Le coli était volumineux mais tout de même assez léger pour que je puisse le garder en appuis sur un avant-bras tout en me servant de ma main libre pour fermer la porte. Je le posai sur le canapé, oubliant momentanément ma pause goûter. Le scotch était facile à enlever, et j'ouvris alors le carton, qui ne contenait en fait qu'un masque en plastique en forme de tête de dinosaure. Il n'y avait pas de mot qui l'accompagnait, ni même un quelconque indice qui aurait pu me permettre de connaître l'expéditeur, qui sauvait ma soirée.
Pour une fois, j'avais un déguisement. Un masque que je n'allais pas pouvoir garder toute la soirée, mais quelque chose qui changeait de mes tenues dépareillées. Les traits du dinosaure étaient vraiment bien faits sans être effrayants ni trop amusants. Je le posai sur mon lit tout en triant les vêtements que j'allais pouvoir mettre avec. Trop curieuse de connaître mon mystérieux donateur, j'envoyai un message à tous mes amis qui participaient à la soirée pour savoir s'ils m'avaient déposé quelque chose devant la porte. Tous me répondirent par la négative.
« C'est quoi cette histoire ? » me demanda Lucie en m'appelant.
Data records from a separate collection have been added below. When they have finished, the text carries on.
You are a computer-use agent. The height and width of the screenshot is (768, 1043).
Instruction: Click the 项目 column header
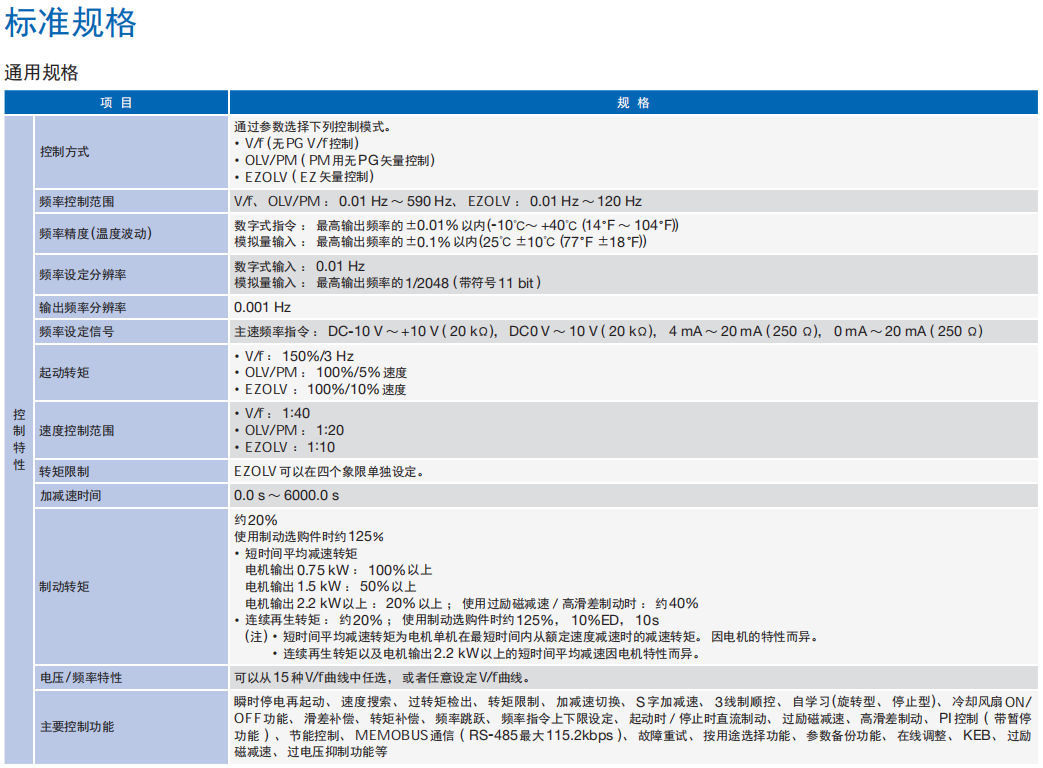tap(116, 103)
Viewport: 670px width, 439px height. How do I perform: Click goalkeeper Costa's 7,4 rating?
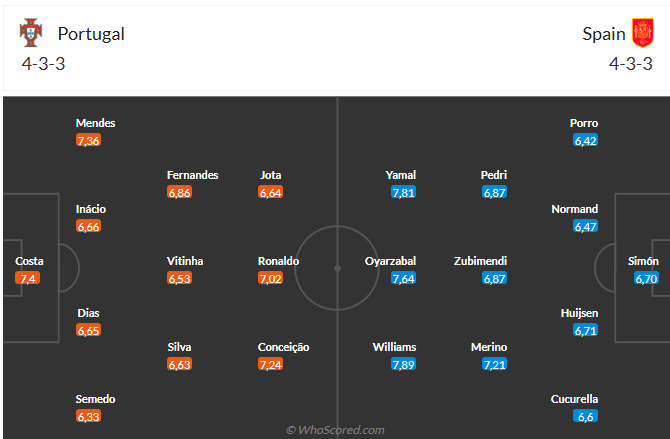[x=28, y=278]
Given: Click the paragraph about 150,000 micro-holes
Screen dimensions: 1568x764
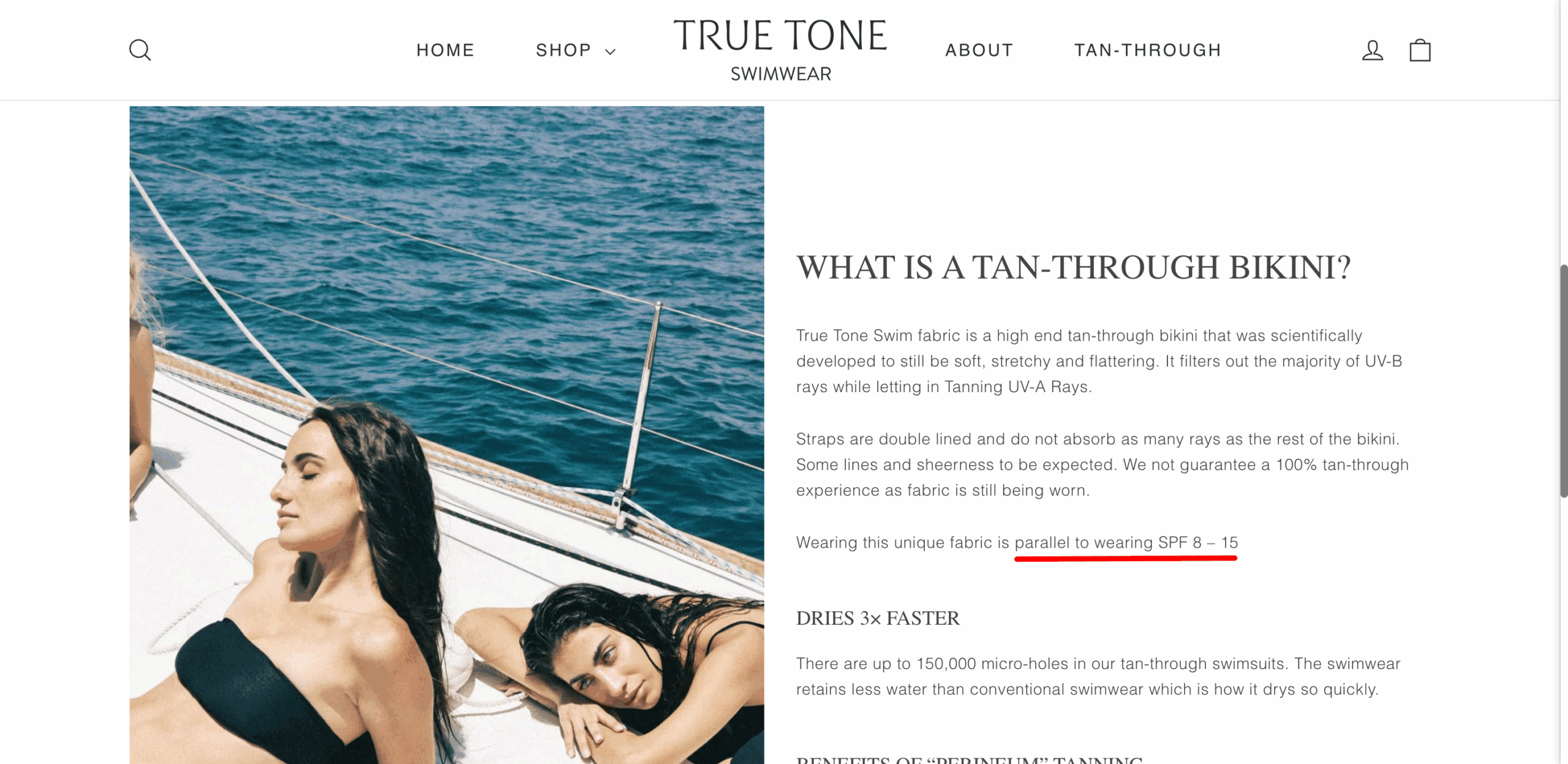Looking at the screenshot, I should (x=1098, y=676).
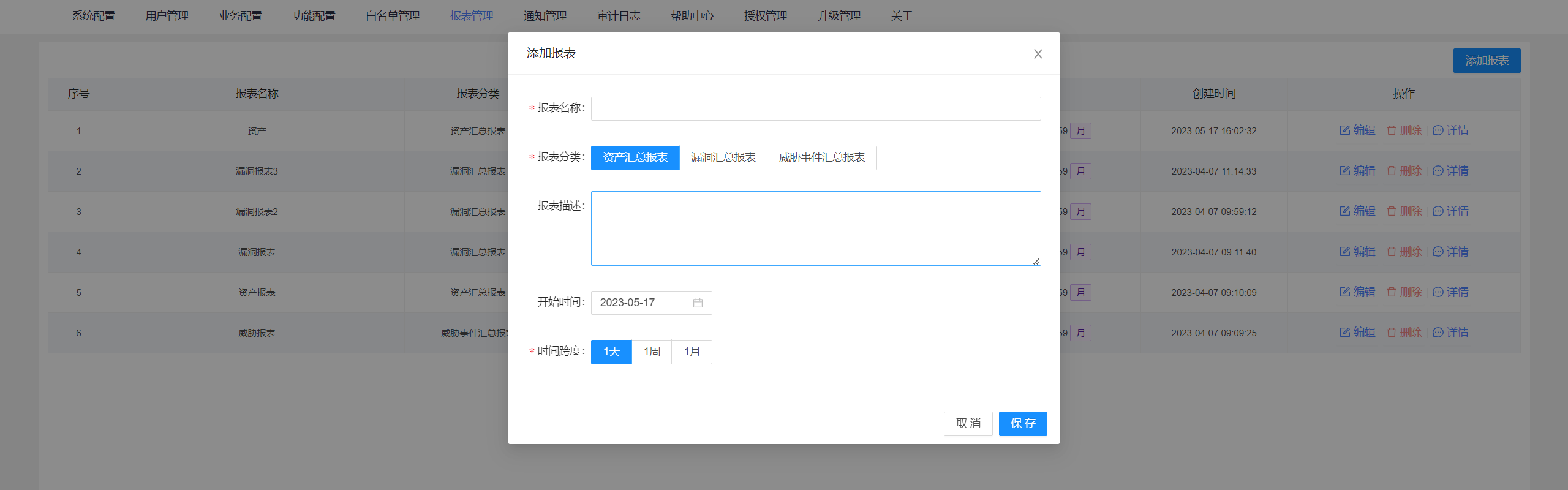1568x490 pixels.
Task: Close the 添加报表 dialog with X icon
Action: (1038, 54)
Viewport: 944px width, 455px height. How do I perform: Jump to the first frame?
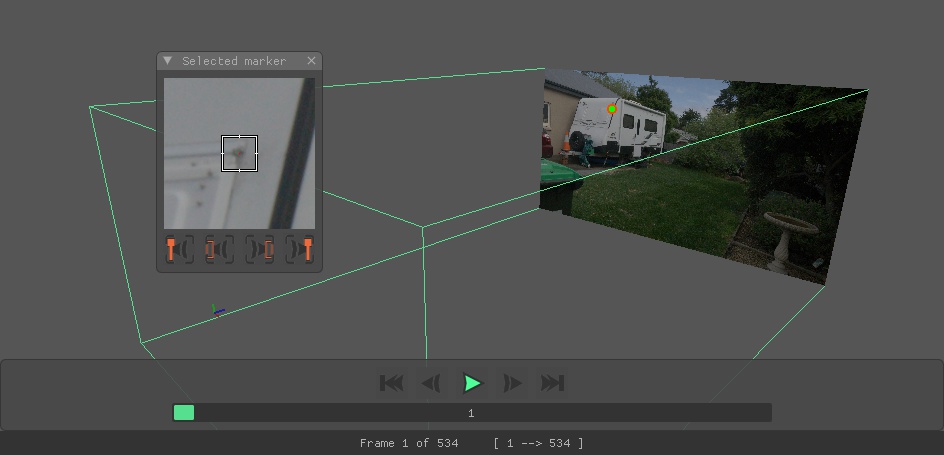point(391,383)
« Quelqu'un a sonné chez moi, et quand je suis sortie, il n'y avait qu'un gros carton. »
« Mais dis-moi ce qu'il y avait dedans, au moins ! »
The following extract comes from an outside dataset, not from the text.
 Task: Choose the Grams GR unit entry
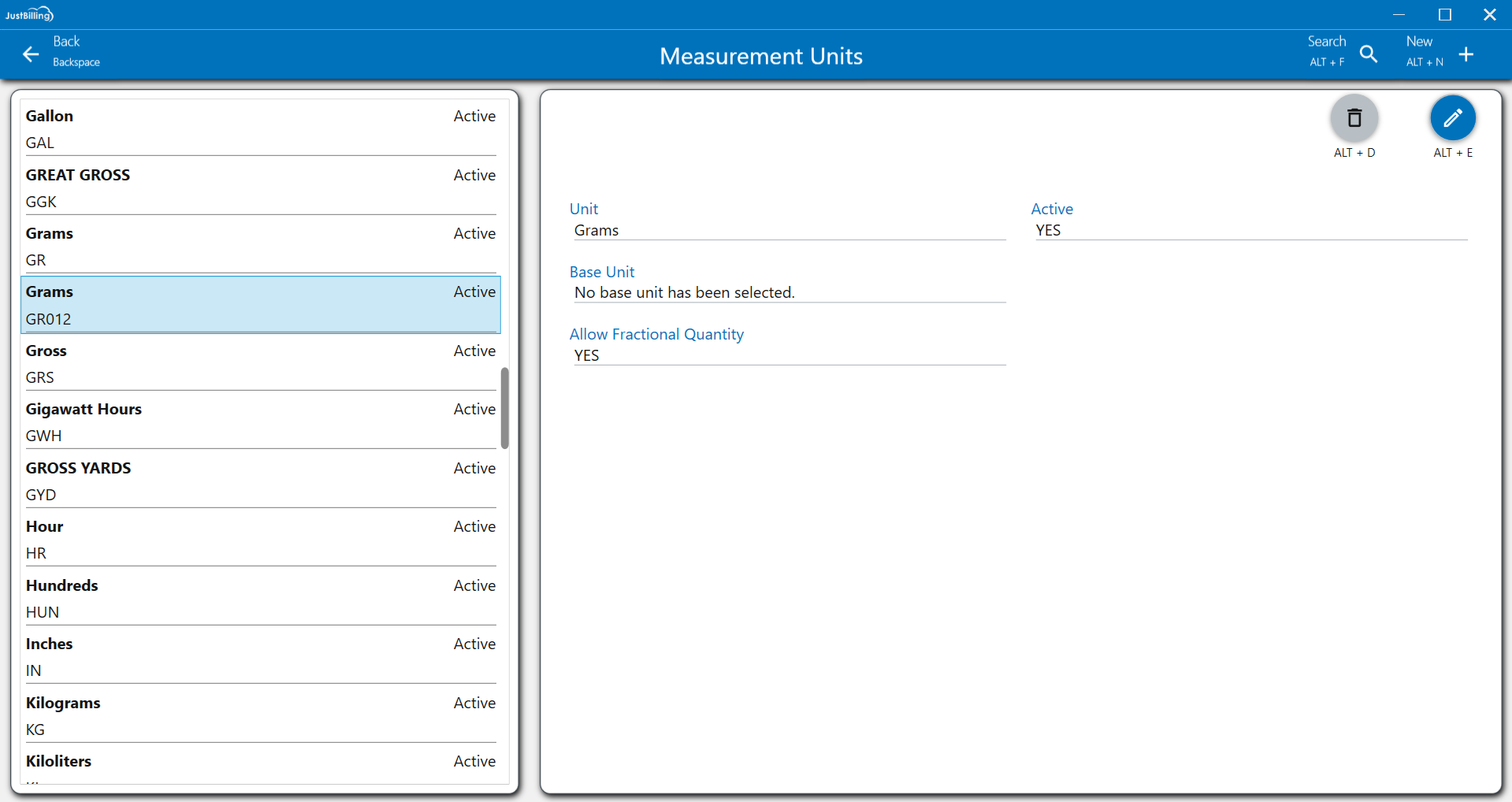[x=260, y=246]
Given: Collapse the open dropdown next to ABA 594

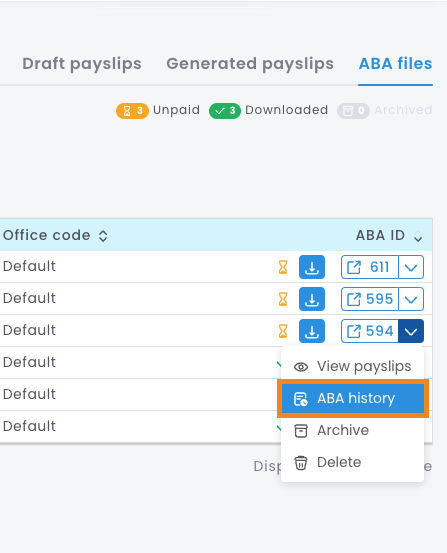Looking at the screenshot, I should point(411,331).
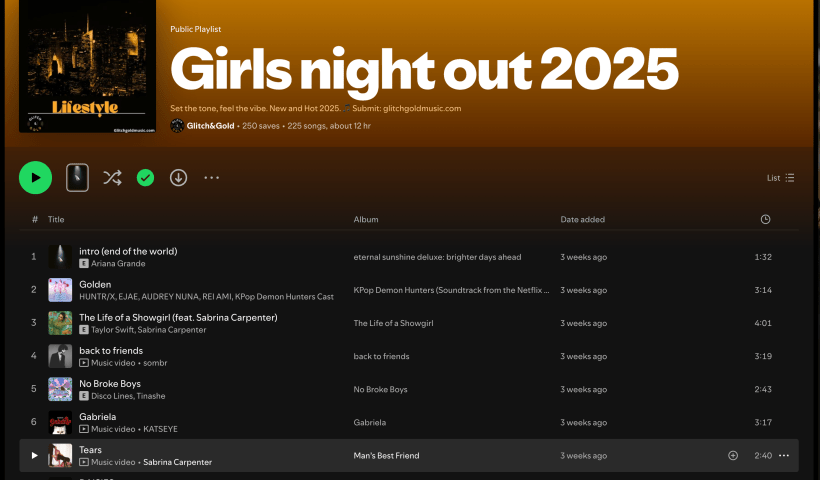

« Surprise ! Tu verras ce soir ! Bon, bref, du coup, je pensais que c'était l'un d'entre vous » lui avouai-je en espérant qu'elle me mettrait sur une piste.
« J'avais vaguement pensé à t'emmener dans un magasin pour t'aider à choisir mais je sais que tu n'aurais rien trouvé... »
« Mauvaise langue, c'est juste qu'ils sont assez restreints sur les choix. On a toujours l'infirmière sexy, le pirate et le bagnard. Il n'y aucune originalité ! »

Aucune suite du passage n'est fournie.